Sky Earnings, Subscribers Up As UK And Germany Drive Growth
In only its second report since it consolidated its operations in the UK, Germany and Italy to create Europe’s biggest pay TV platform, Sky reported increased earnings as television subscriber growth and demand for products such as broadband in the UK and Germany drove revenue for the pan-Euro giant.
Shares in Sky at one point rose almost 5% in early trading on the FTSE 100 as the company posted a 20% jump in nine-month profit from the same period the previous year and recorded its best third quarter subscriber growth in over a decade. Total revenues across its European businesses for the nine months rose 5% to $12.6 billion.
Sky said operating profit before exceptional items in the nine months ended March 31 jumped 20% year-over-year to £1.03 billion ($1.54 billion). Revenue from operations in the U.K. and Ireland climbed 6%. In Germany, it increased 9%. Revenue in Italy dropped 1%, but did produce its best third quarter performance for three years.
“The UK and Ireland delivered a stand-out performance, reporting both the highest customer growth and lowest churn for 11 years,” said Sky chief exec Jeremy Darroch. “We took share in broadband and grew strongly in TV as our dual-brand strategy with Now TV and Sky continues to deliver.”
Darroch added that Sky would be spending almost $7 billion on new original content in the coming.

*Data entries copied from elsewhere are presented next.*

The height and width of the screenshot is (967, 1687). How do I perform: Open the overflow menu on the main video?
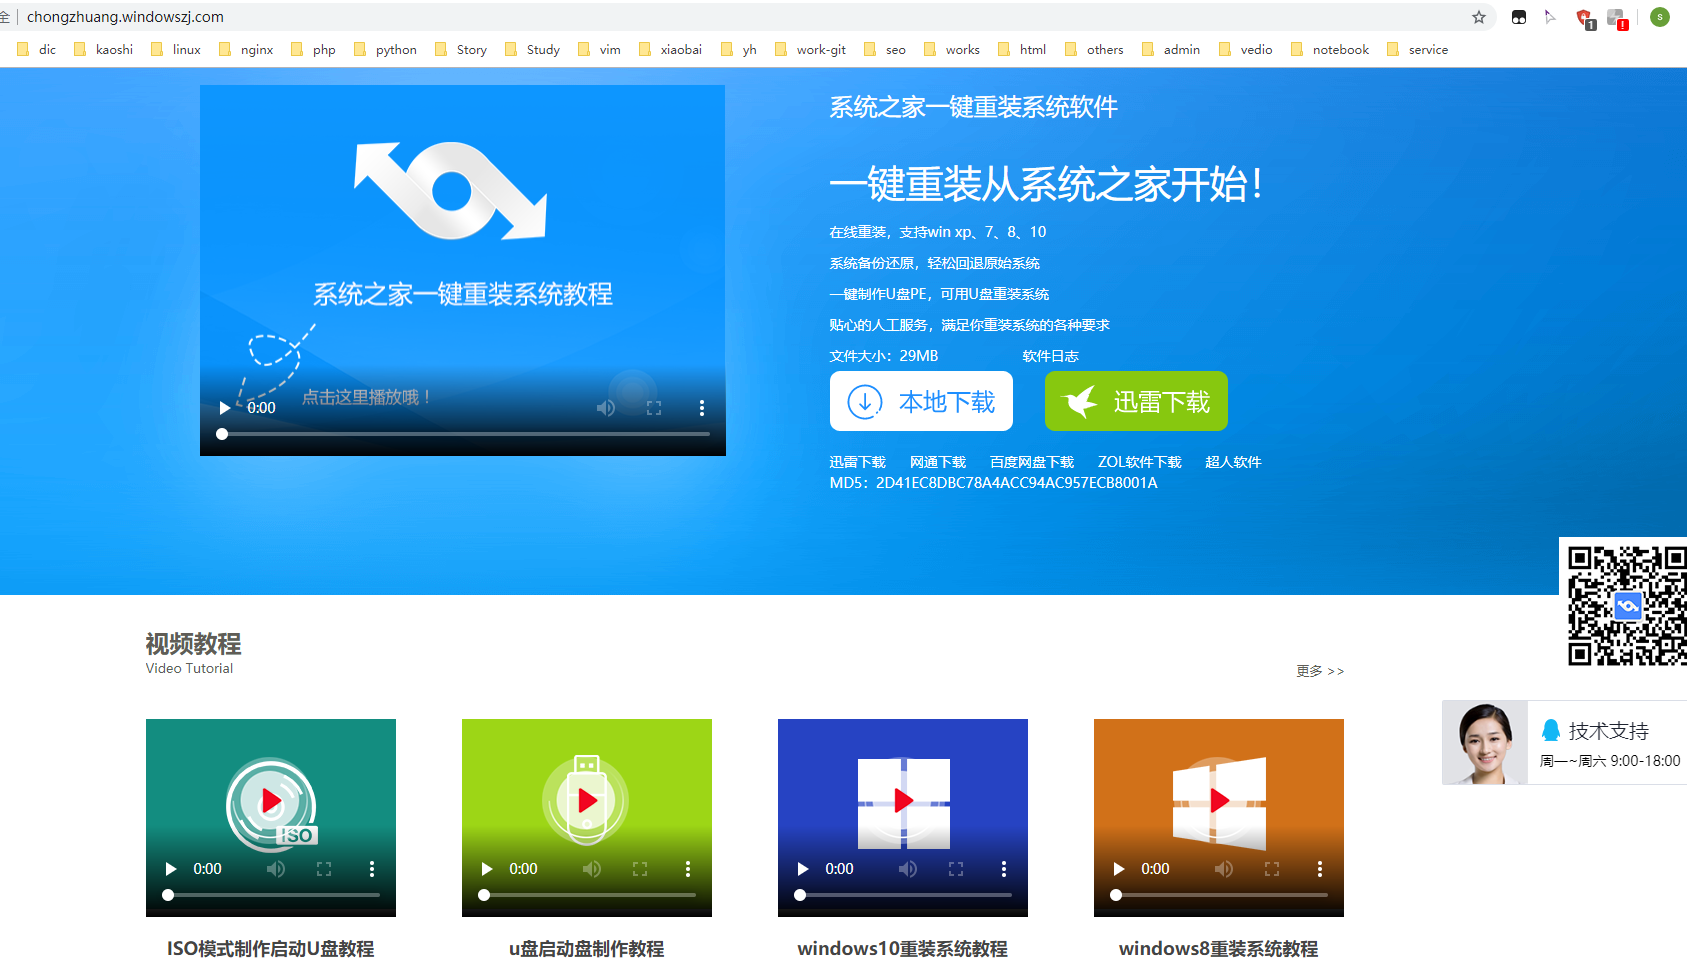click(702, 407)
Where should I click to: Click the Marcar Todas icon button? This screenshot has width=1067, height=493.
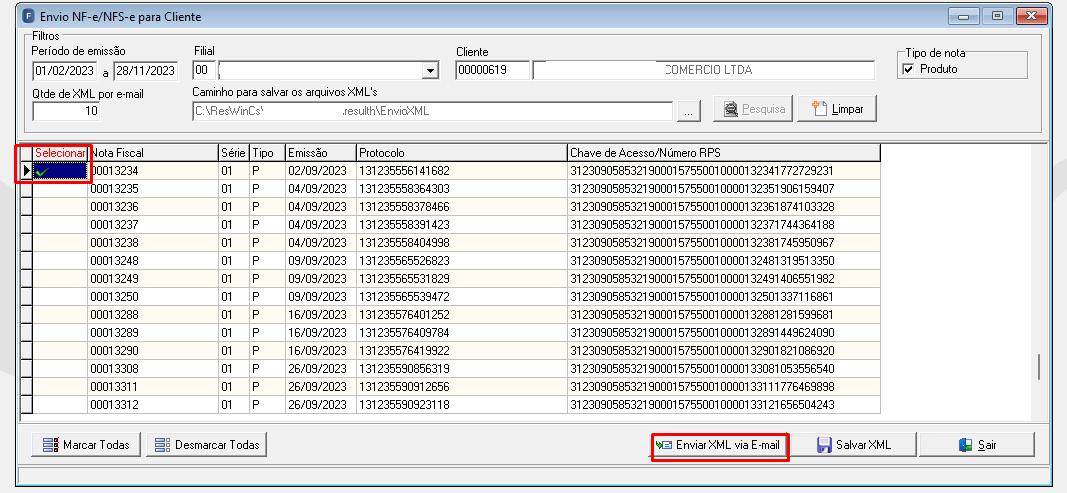50,445
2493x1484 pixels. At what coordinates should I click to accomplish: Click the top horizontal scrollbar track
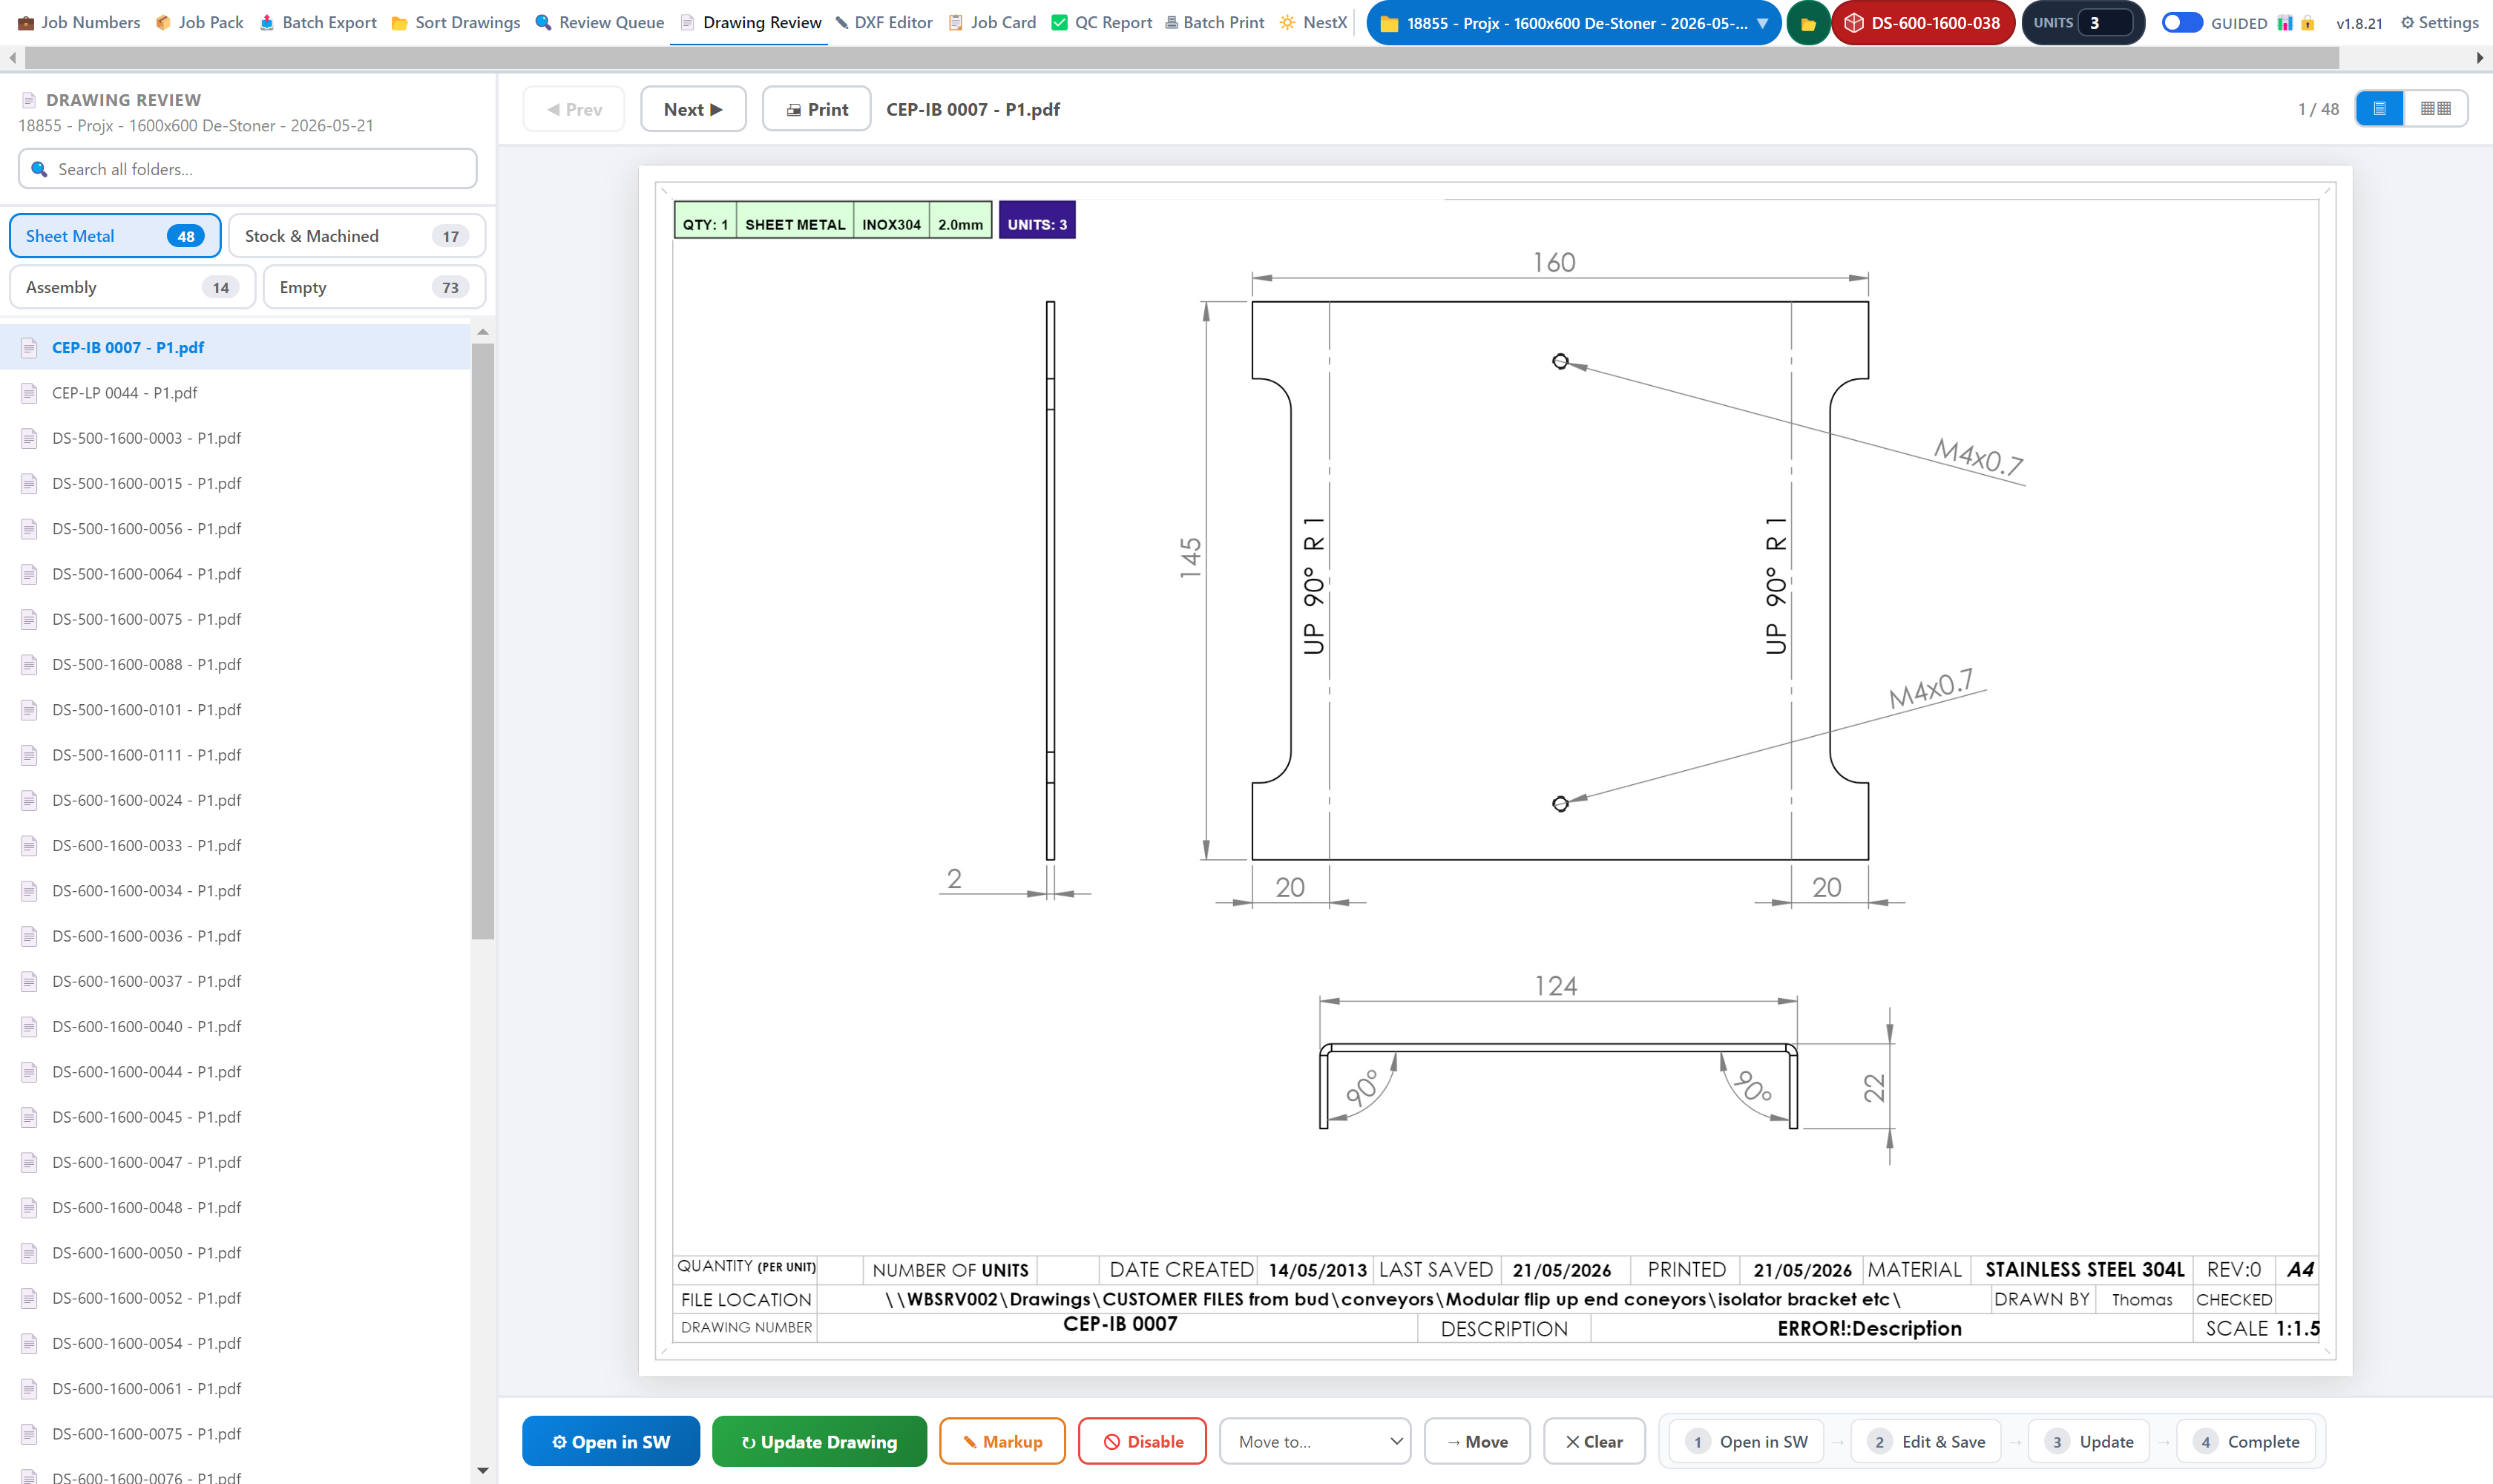(1181, 58)
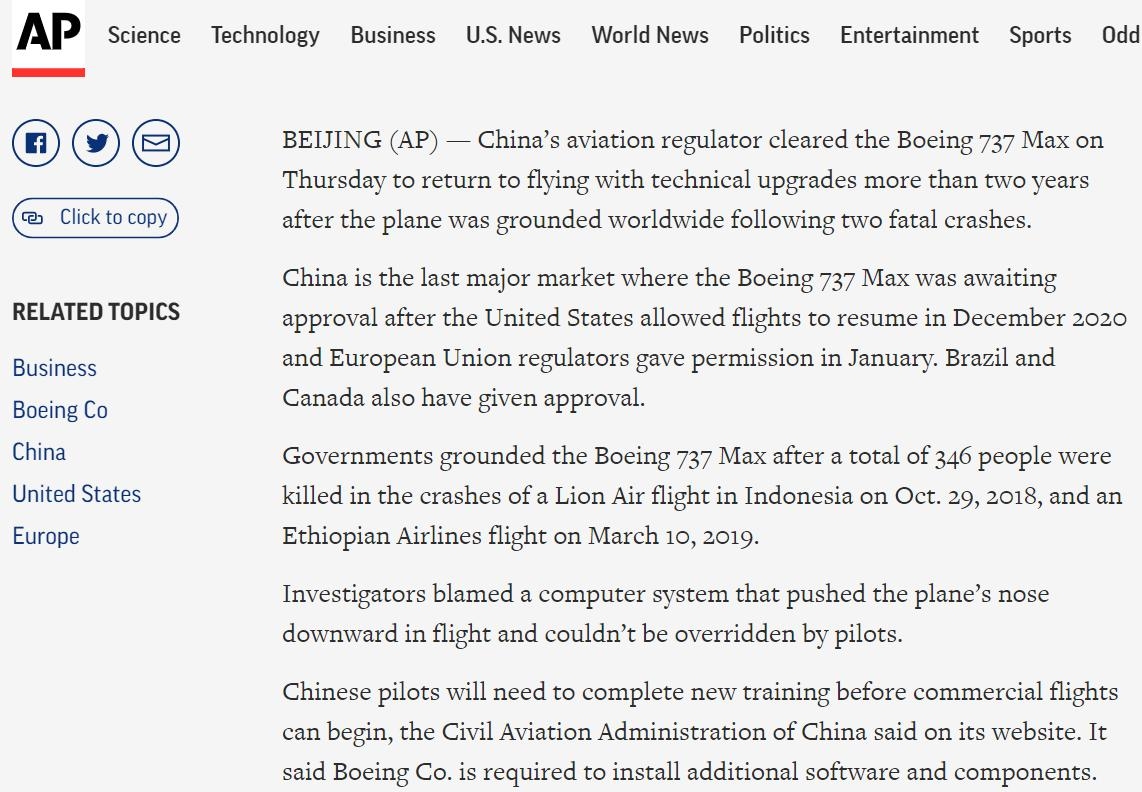
Task: Open the Europe related topic
Action: (46, 536)

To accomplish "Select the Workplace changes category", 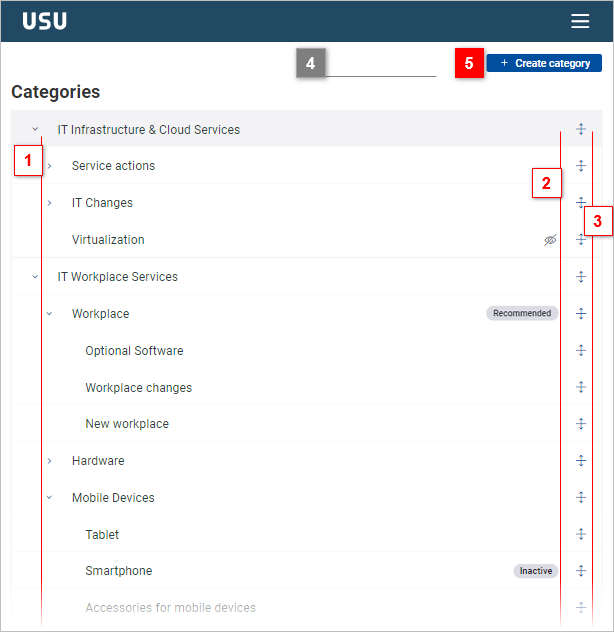I will pos(138,388).
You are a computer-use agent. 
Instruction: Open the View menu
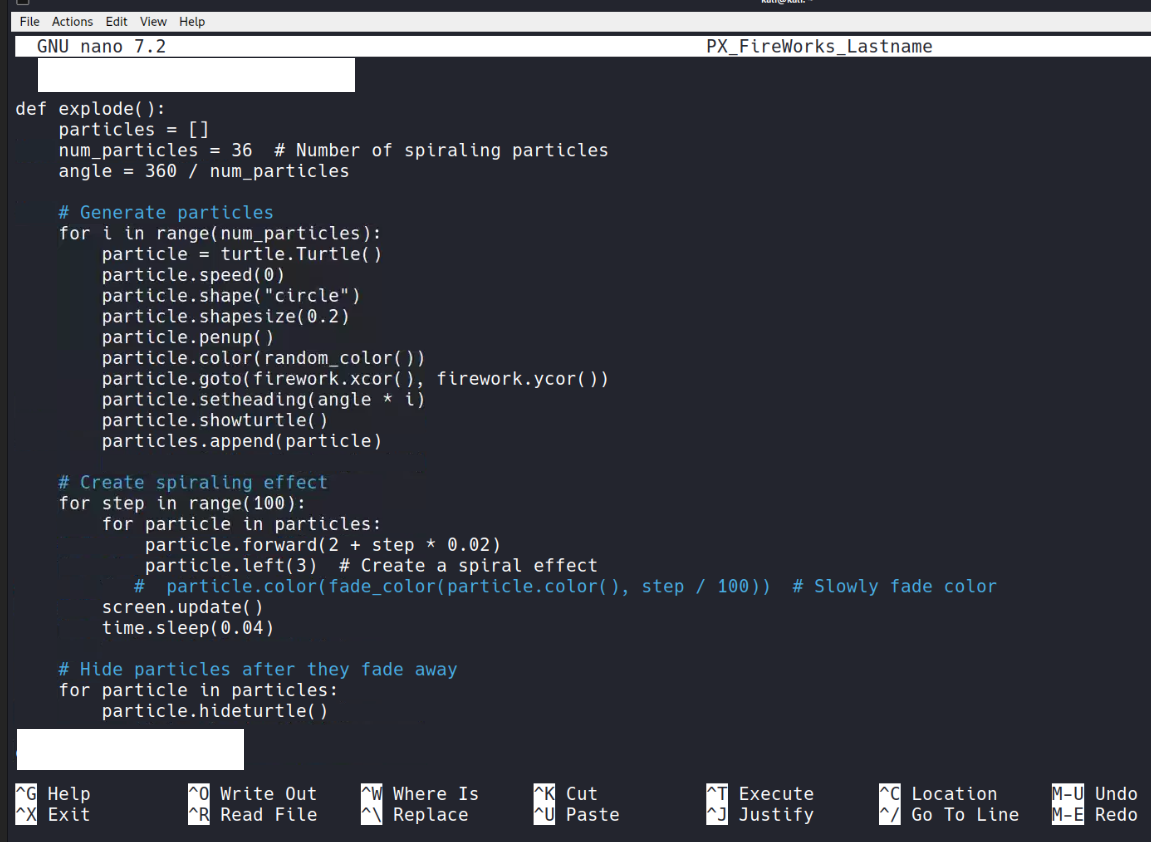[x=153, y=21]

Sky has already shown its appetite to increase its homegrown production with an enhanced output deal with HBO that includes a co-development and co-production element, as well as co-financing the likes of Fortitude, with a reported $40 million budget.
The U.K.’s market-leading pay-television operator said it added 242,000 new customers in the third quarter, up 70% year-over-year. The number of products its existing customers use, including broadband Internet and high-definition TV, jumped by more than one million, up from a rise of 764,000.
Sky, previously known as BSkyB, has finally completed its acquisition of Sky Italia and majority interest in Sky Deutschland to create a European TV giant in a deal worth nearly $11 billion in November last year. Rupert Murdoch, through 21st Century Fox, owns a 39% stake in the company.